Records excerpted from a collection
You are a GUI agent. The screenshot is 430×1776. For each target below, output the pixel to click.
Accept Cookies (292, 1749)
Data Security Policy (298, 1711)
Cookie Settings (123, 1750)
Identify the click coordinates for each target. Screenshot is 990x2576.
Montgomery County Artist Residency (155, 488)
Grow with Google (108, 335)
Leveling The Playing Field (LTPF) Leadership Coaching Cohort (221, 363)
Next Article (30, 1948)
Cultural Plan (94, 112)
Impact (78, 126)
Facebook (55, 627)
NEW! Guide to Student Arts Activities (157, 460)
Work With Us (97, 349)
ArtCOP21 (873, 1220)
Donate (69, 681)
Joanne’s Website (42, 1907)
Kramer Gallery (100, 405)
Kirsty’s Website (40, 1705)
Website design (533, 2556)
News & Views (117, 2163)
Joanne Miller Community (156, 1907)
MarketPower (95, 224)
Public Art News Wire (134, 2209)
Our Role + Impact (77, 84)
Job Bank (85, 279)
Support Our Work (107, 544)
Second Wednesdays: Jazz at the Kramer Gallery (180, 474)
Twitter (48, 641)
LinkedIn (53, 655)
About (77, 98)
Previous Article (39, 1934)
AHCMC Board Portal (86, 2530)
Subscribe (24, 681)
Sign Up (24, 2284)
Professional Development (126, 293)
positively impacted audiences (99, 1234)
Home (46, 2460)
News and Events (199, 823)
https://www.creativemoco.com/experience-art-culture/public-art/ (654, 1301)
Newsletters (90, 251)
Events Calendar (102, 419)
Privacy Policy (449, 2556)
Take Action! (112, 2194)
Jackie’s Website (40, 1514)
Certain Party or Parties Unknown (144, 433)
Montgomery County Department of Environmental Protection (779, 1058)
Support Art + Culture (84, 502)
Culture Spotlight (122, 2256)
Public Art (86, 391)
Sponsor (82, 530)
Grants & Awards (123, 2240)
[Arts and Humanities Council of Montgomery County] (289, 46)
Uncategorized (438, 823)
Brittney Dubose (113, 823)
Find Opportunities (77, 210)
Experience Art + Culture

» Task: Print, exactly and only, the lines running from the one with "Newsletters (90, 251)" to the end of the data above.

» Problem solution:
Newsletters (90, 251)
Events Calendar (102, 419)
Privacy Policy (449, 2556)
Take Action! (112, 2194)
Jackie’s Website (40, 1514)
Certain Party or Parties Unknown (144, 433)
Montgomery County Department of Environmental Protection (779, 1058)
Support Art + Culture (84, 502)
Culture Spotlight (122, 2256)
Public Art (86, 391)
Sponsor (82, 530)
Grants & Awards (123, 2240)
[Arts and Humanities Council of Montgomery County] (289, 46)
Uncategorized (438, 823)
Brittney Dubose (113, 823)
Find Opportunities (77, 210)
Experience Art + Culture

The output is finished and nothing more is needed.